Gels to protect women from HIV may help men more
WASHINGTON (Reuters) - Gels aimed at helping women protect themselves from the AIDS virus may end up helping men as much or more, researchers predicted on Monday.
Computer models predict that if and when such gels or creams are perfected, they would reduce the risk that men could get the incurable virus from women.
But women who use such gels, or microbicides, could end up with fewer treatment options if they do become infected with HIV anyway, said Sally Blower of the University of California, Los Angeles, and David Wilson of the University of New South Wales in Sydney, Australia.
"Paradoxically, although microbicides will be used by women to protect themselves against infection, they could provide greater benefit to men," they wrote in the Proceedings of the National Academy of Sciences.
A microbicide is a gel or cream that could be applied vaginally or rectally to protect against sexual transmission of the human immunodeficiency virus that causes AIDS.
None are on the market now, although several are being tested. Two versions use HIV drugs such as tenofovir which is usually taken orally to suppress the virus.
Blower and Wilson wanted to see if women risked developing resistance to such drugs if they used a microbicide but got infected anyway. Their idea is that the drugs can be absorbed into the body through the vaginal wall and then, like any other drug, could cause the AIDS virus to mutate.
Blower said their mathematical models predicted this was indeed possible, especially under real-world circumstances when some people like sex workers might not use the products consistently.
"What we found out that was interesting or surprising or paradoxical, was that under some conditions males would actually benefit a lot more than females," Blower said in a telephone interview.

Given records>
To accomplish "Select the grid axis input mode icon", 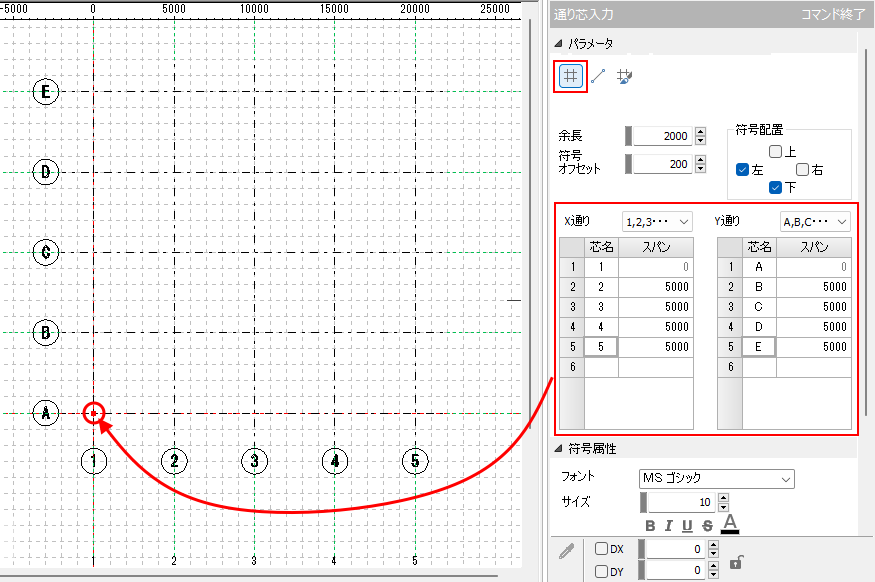I will click(x=571, y=75).
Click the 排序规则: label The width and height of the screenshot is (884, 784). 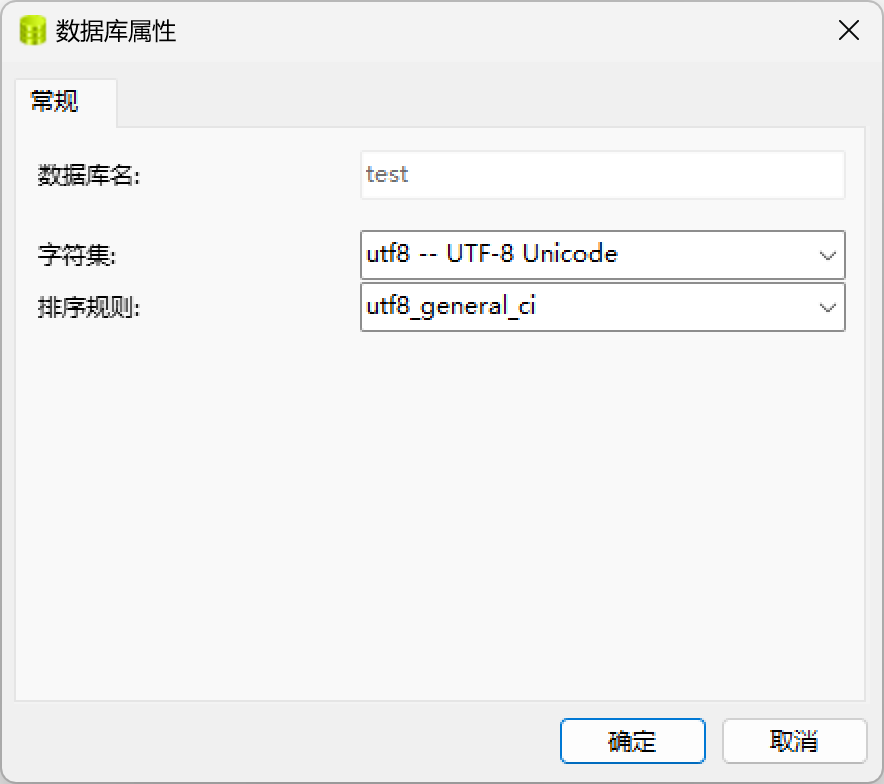(90, 308)
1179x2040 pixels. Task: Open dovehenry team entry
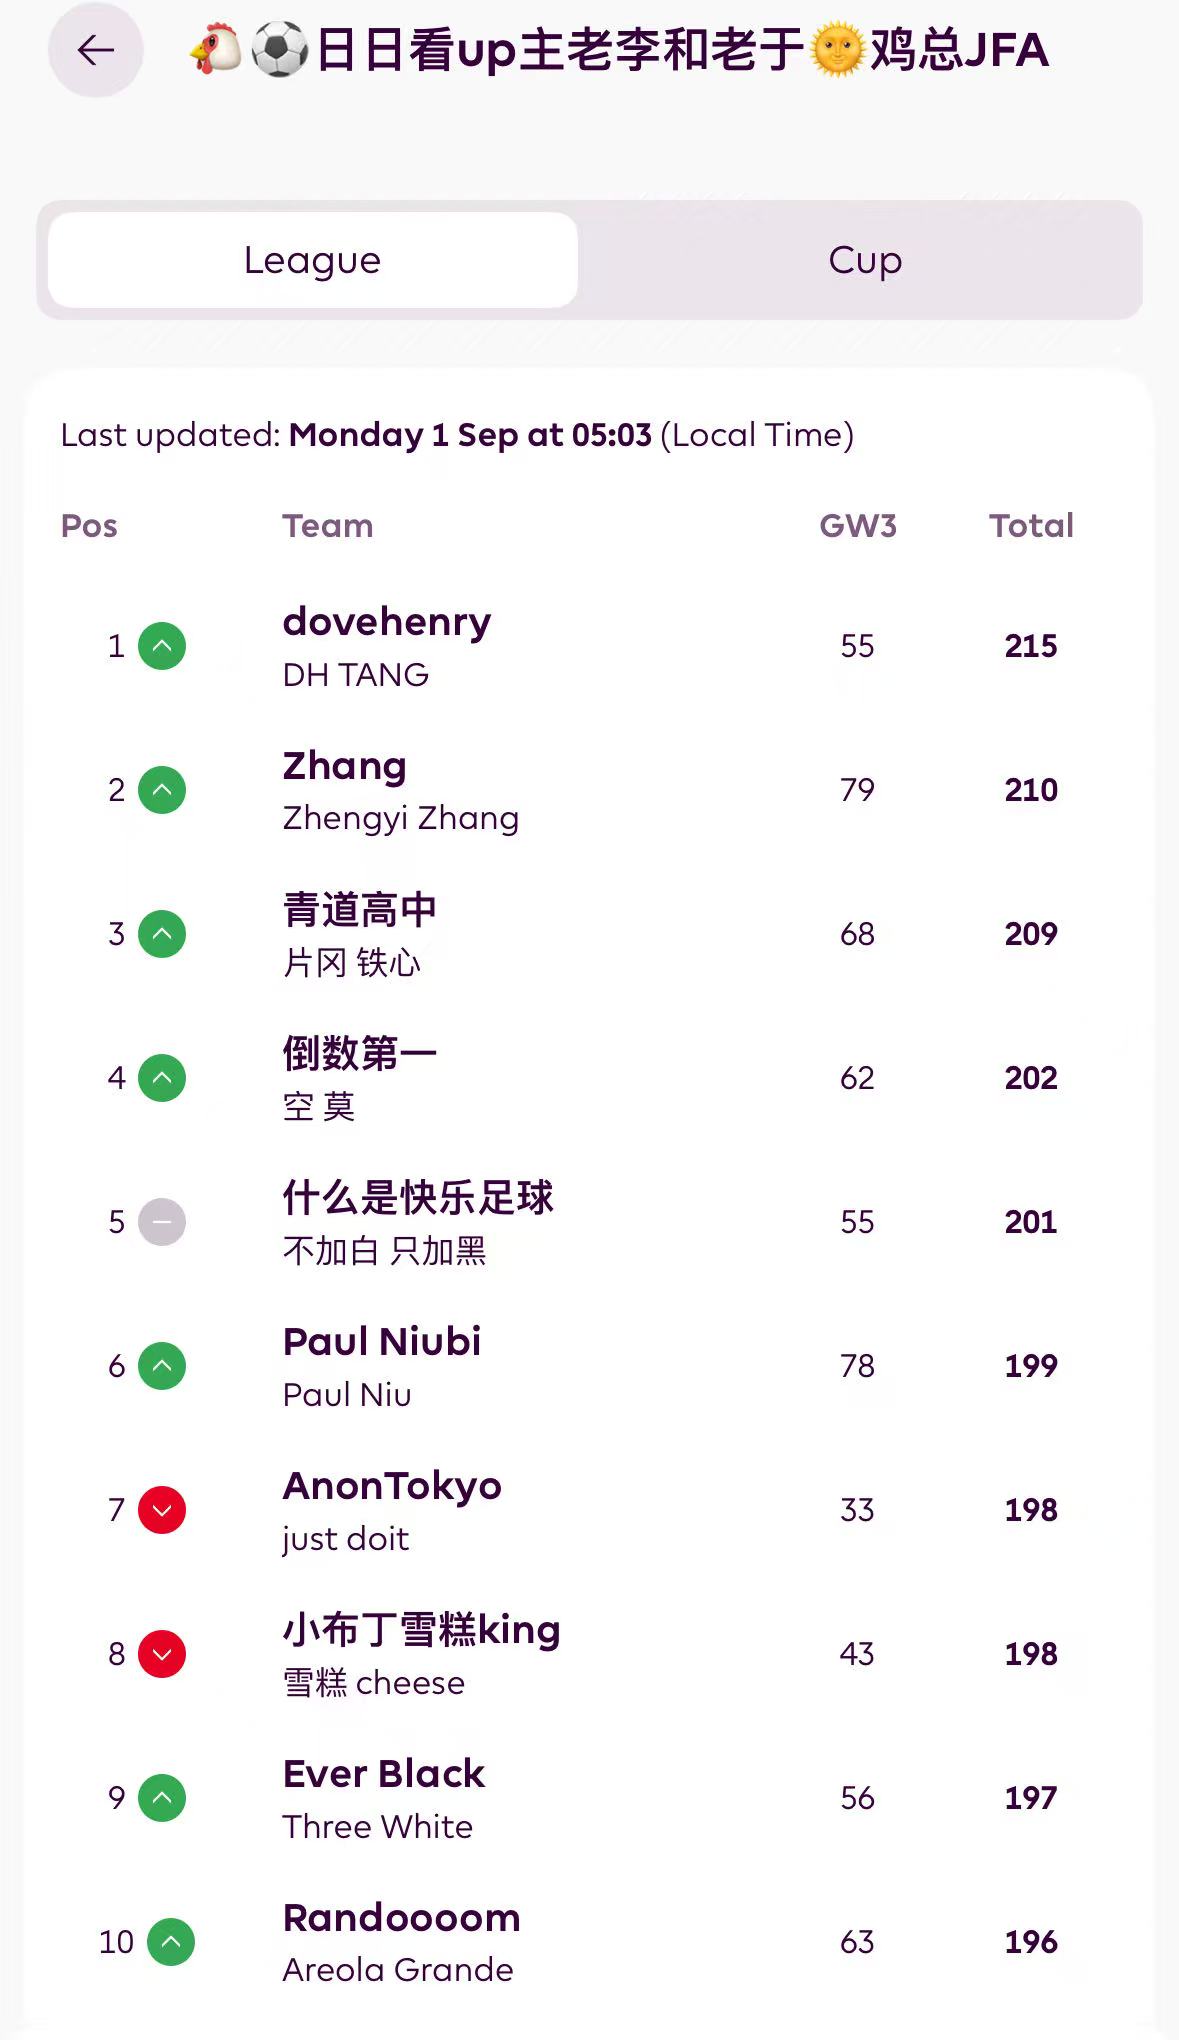click(387, 623)
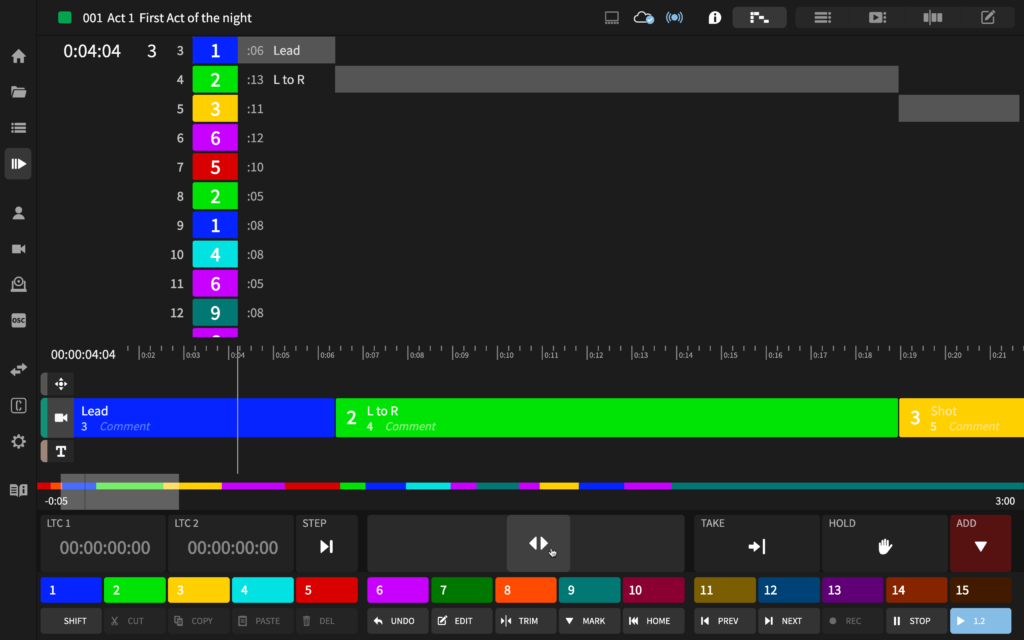Click the settings gear in the sidebar
Image resolution: width=1024 pixels, height=640 pixels.
18,441
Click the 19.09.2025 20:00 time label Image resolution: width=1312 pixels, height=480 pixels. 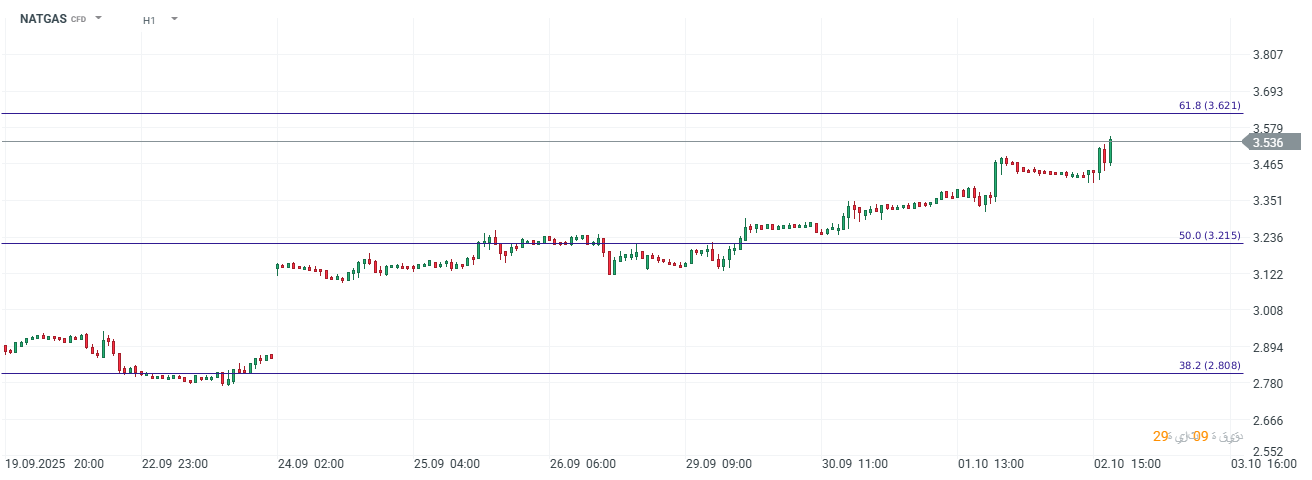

Problem to work on>
Return the part of the article on anti-HIV gels from "Computer models predict" up to and including "Academy of Sciences.", copied word for word.

Solution below>
Computer models predict that if and when such gels or creams are perfected, they would reduce the risk that men could get the incurable virus from women.
But women who use such gels, or microbicides, could end up with fewer treatment options if they do become infected with HIV anyway, said Sally Blower of the University of California, Los Angeles, and David Wilson of the University of New South Wales in Sydney, Australia.
"Paradoxically, although microbicides will be used by women to protect themselves against infection, they could provide greater benefit to men," they wrote in the Proceedings of the National Academy of Sciences.